À coroner zélé, salut !

«La seule chose qui aiderait à guérir, à mon sens, c’est que cette responsabilité soit nommée, quand un proche hospitalisé décède à l’hôpital ou après avoir reçu des traitements», écrit l'autrice.
Photo: iStock «La seule chose qui aiderait à guérir, à mon sens, c’est que cette responsabilité soit nommée, quand un proche hospitalisé décède à l’hôpital ou après avoir reçu des traitements», écrit l'autrice.

Le mardi 7 juin dernier, je participais à l’enquête publique thématique du bureau du coroner sur le suicide. Quelle ne fut pas ma surprise de voir des membres de ma famille entrer dans la salle pour me signifier leur appui : mon parrain Yvan, mon cousin Pascal et sa fille Élodie. Quand mon tour est venu, j’ai fait face aux coroners et prêté serment pour leur parler de mon frère qui s’est enlevé la vie à l’Institut universitaire en santé mentale Douglas le 11 juillet 2018. J’étais confiante et fière de ma famille, présente ici au nom de mon frère.

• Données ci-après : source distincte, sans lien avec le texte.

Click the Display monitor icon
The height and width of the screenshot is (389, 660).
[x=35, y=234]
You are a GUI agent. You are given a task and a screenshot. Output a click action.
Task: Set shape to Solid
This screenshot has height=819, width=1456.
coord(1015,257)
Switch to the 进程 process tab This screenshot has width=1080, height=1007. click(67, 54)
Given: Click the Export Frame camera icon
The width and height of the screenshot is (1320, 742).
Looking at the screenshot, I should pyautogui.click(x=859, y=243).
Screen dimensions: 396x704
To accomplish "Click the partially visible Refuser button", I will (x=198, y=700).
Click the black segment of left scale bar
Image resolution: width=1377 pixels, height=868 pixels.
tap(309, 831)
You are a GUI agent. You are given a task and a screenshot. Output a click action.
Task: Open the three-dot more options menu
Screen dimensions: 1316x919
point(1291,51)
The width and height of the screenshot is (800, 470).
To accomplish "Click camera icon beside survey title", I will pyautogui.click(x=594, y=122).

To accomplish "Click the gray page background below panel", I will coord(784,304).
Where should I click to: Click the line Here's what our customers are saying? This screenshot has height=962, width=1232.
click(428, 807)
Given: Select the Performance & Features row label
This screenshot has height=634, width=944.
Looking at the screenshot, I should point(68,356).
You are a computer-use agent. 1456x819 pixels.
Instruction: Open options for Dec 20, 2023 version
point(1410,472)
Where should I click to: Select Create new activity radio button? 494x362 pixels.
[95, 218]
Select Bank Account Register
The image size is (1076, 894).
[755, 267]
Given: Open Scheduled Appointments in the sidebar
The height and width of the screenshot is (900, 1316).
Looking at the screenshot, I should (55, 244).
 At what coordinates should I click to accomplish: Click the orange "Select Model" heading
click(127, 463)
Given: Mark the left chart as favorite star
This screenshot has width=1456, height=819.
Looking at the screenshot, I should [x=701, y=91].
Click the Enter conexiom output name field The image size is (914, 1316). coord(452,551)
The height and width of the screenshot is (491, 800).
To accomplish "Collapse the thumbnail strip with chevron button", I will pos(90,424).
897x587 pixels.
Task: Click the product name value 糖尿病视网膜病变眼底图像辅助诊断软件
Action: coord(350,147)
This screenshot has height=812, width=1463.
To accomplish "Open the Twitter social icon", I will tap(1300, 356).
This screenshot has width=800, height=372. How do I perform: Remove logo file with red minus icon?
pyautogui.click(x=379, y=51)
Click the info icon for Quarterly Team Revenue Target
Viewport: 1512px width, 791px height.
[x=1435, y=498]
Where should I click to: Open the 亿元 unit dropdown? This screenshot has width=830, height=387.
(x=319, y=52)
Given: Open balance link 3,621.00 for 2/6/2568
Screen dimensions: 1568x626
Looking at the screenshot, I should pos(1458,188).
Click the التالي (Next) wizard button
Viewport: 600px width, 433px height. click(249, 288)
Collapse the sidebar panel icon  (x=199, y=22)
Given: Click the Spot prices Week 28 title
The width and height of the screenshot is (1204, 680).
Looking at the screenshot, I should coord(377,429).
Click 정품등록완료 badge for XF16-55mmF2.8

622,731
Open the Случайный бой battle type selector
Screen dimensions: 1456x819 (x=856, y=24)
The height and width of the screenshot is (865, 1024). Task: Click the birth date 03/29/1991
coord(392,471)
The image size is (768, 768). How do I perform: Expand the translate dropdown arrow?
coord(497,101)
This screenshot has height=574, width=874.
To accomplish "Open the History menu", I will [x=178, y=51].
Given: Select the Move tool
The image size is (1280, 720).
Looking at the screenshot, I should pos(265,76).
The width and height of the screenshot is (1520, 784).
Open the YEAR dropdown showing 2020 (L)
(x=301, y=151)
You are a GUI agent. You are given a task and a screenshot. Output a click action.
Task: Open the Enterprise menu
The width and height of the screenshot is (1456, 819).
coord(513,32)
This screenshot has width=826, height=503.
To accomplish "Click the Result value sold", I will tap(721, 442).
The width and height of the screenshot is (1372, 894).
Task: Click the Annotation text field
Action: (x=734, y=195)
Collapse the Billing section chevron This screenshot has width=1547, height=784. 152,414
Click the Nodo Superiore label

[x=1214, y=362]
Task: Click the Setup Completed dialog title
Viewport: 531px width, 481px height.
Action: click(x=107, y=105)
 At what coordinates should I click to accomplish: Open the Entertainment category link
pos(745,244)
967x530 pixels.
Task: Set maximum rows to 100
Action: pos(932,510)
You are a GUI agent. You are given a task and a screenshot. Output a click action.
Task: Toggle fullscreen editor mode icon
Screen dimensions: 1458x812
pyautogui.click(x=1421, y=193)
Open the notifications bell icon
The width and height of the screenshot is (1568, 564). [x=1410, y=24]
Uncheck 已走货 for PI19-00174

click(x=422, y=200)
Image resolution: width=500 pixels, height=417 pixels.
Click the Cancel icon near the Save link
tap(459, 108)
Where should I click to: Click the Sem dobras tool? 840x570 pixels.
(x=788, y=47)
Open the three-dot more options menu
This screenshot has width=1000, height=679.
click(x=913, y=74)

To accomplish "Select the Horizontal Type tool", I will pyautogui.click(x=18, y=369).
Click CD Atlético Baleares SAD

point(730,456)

Quand j’avais l’âge d’Élodie, au cégep, j’ai écrit une lettre d’adieu à mon parrain et ma marraine ; j’avais décidé d’en finir. Le service de la poste a été efficace, et peu de temps après, en plein cours, une psychologue est venue interrompre mon professeur et m’a demandé de la suivre.

Ce n’est pas qu’une psychologue qui m’a sauvé la vie et donné envie de vivre pour toujours. Ce sont les membres de ma famille à qui j’avais écrit un adieu et qui ont, eux, décidé que ce n’était pas une bonne idée. Parce que je ne soupçonnais pas à quel point j’étais importante à leurs yeux. Je pensais que je n’étais importante pour personne. Il y a eu un événement familial, et tous se sont assurés que je serais là. Mon cousin m’a pris chez lui avec sa femme, et je me souviens qu’elle avait même repassé mes vêtements. J’étais bousculée dans mon univers où tout alors était expliqué et argumenté autour d’un « ça ne donne plus rien, ça ne me tente plus, c’est fini, je n’en veux plus de ma vie, tout le monde s’en fout anyway ».

Une personne qui perd pied a besoin de retrouver ses assises, et son histoire et sa famille peuvent lui rappeler son fil d’Ariane, celui qui lui a permis d’exister au départ.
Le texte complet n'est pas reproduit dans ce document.